• _Your objective_: Check every line below for the word "size" and copy the ones that have it.

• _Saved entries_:
┌────────
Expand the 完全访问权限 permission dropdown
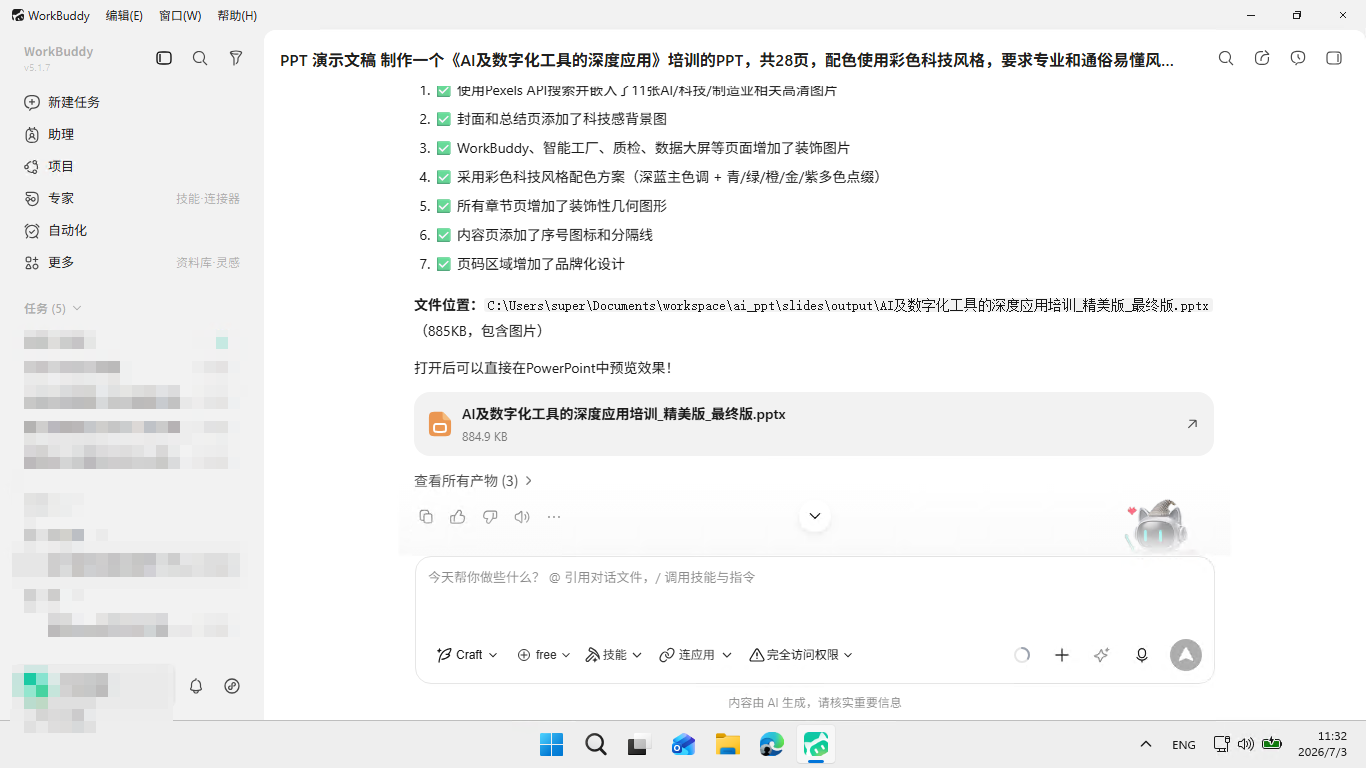coord(801,655)
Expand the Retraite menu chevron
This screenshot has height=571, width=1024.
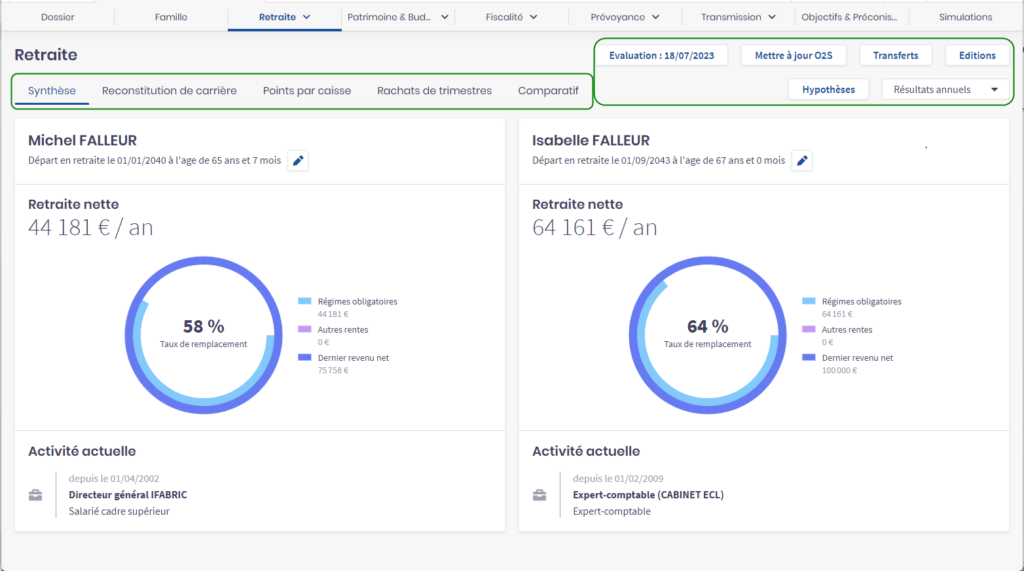(x=306, y=17)
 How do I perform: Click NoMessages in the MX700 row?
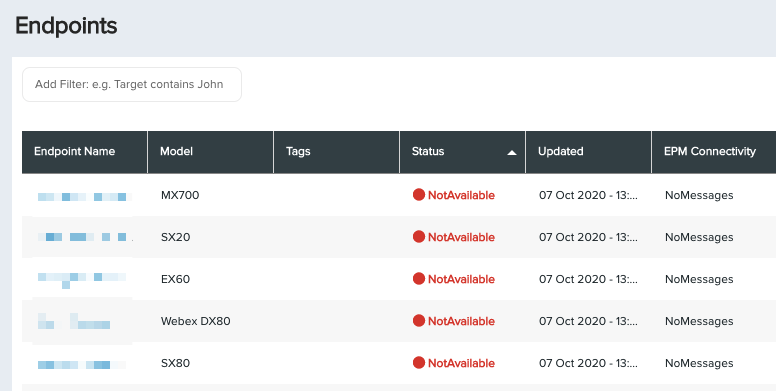699,195
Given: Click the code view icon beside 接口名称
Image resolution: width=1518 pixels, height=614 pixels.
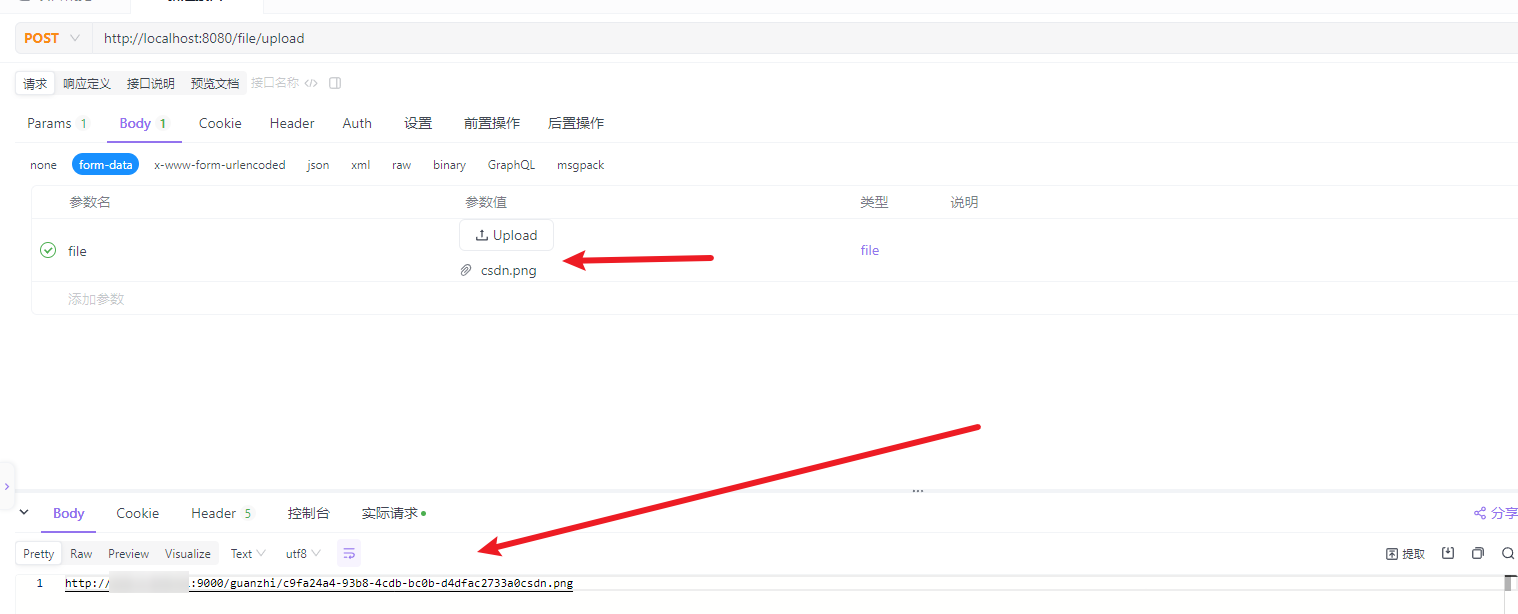Looking at the screenshot, I should (311, 83).
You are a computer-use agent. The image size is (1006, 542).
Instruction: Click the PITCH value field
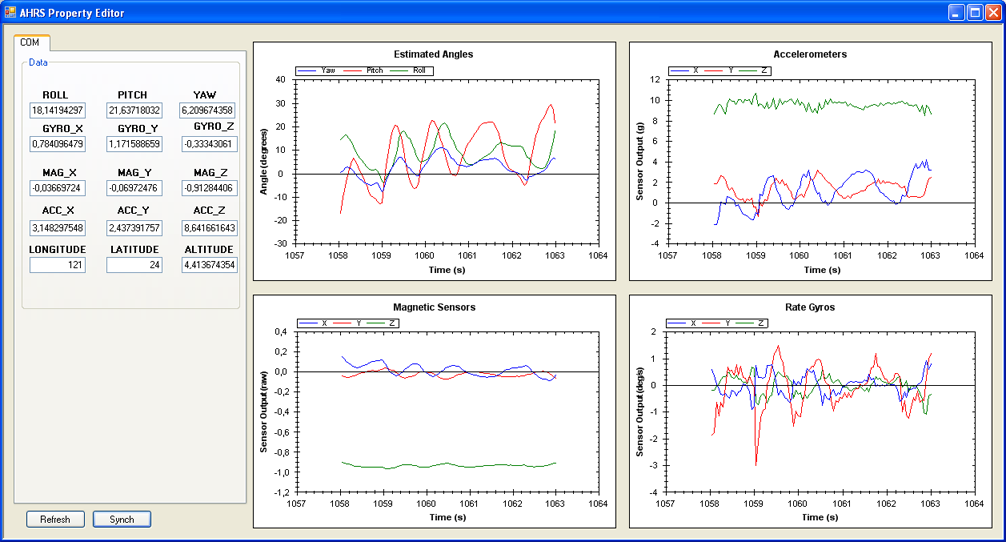point(134,110)
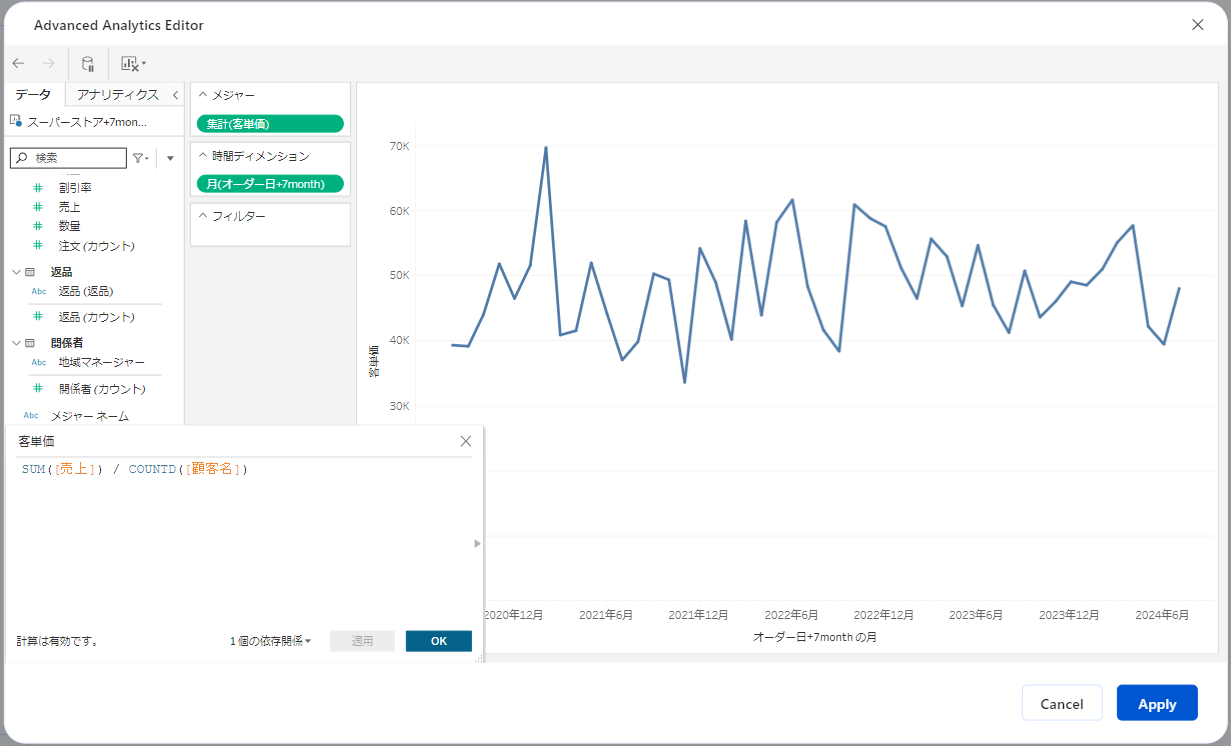Collapse the data pane with the chevron

[175, 95]

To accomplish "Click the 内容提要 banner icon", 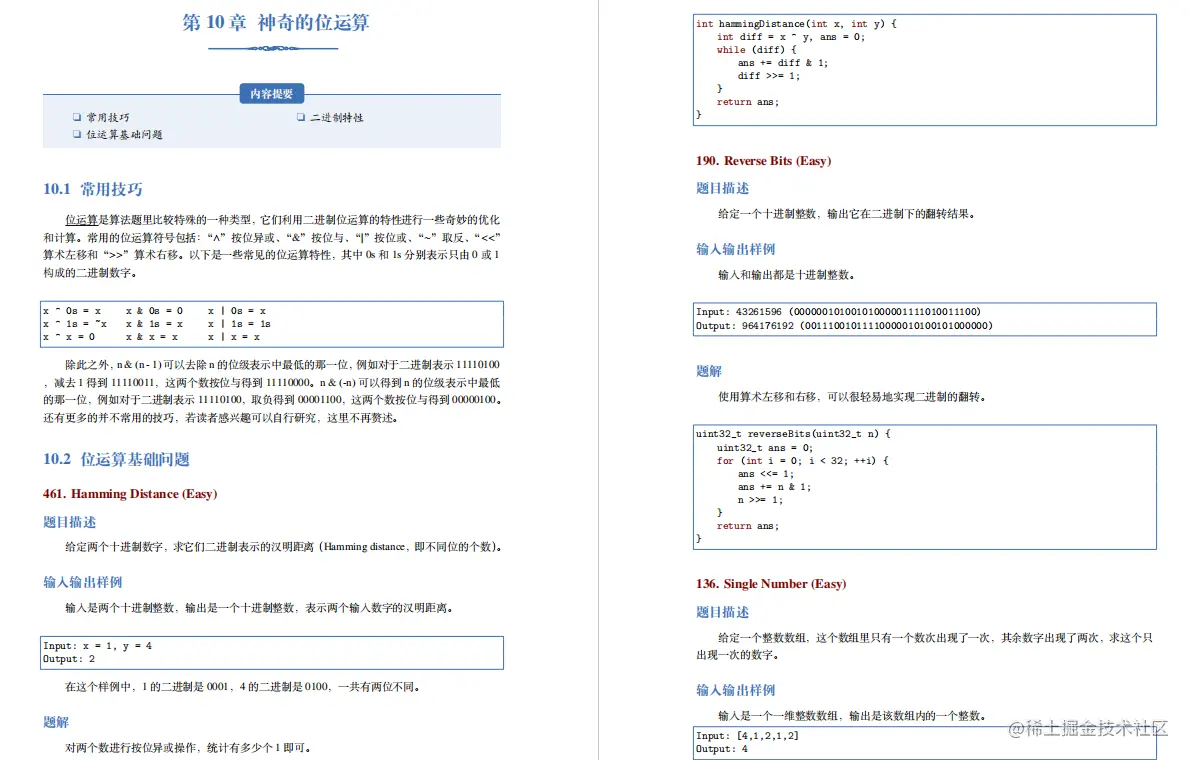I will click(272, 93).
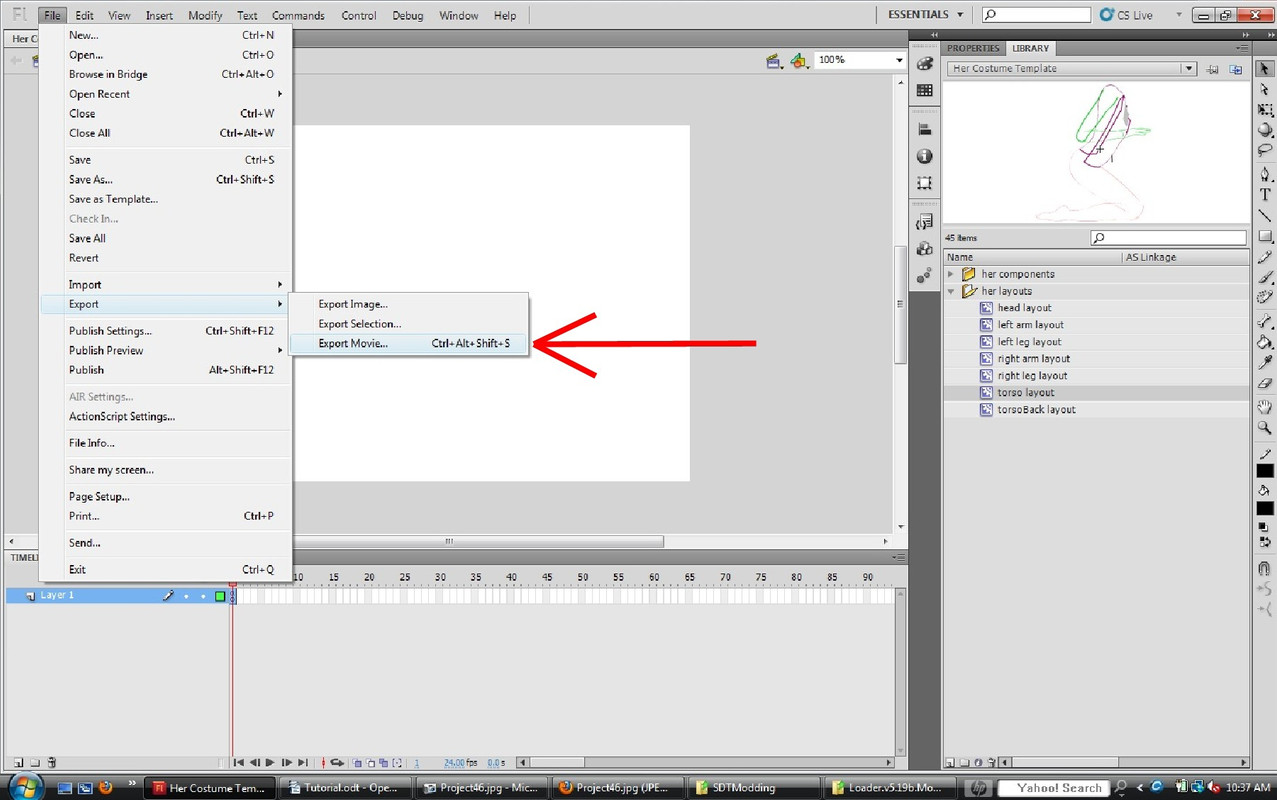
Task: Activate the Hand tool
Action: point(1265,406)
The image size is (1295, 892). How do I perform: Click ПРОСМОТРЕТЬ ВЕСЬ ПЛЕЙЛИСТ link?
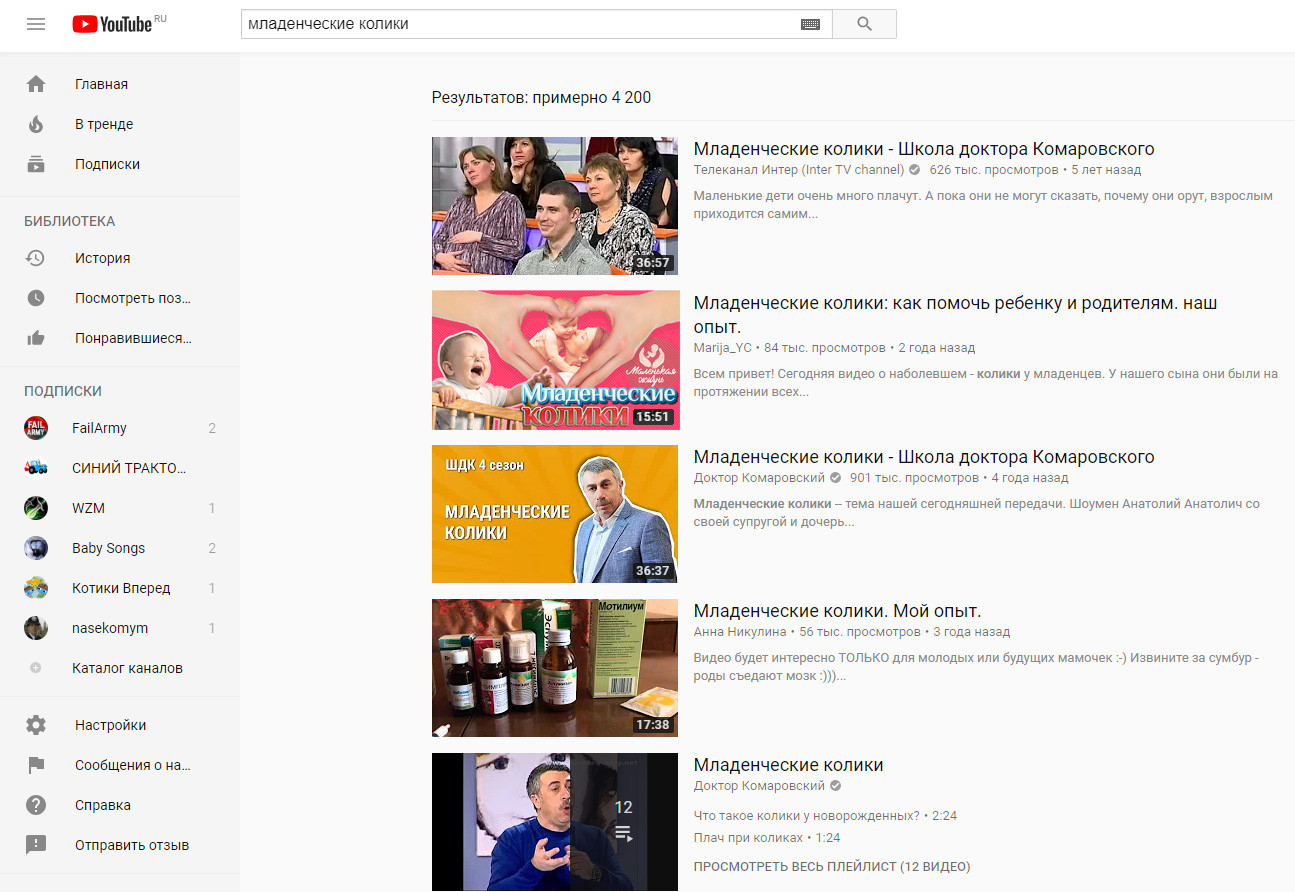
└────────
• _Response area_:
You are a computer-use agent. The image size is (1006, 542).
The image size is (1295, 892). How do I perform: Click ПРОСМОТРЕТЬ ВЕСЬ ПЛЕЙЛИСТ link?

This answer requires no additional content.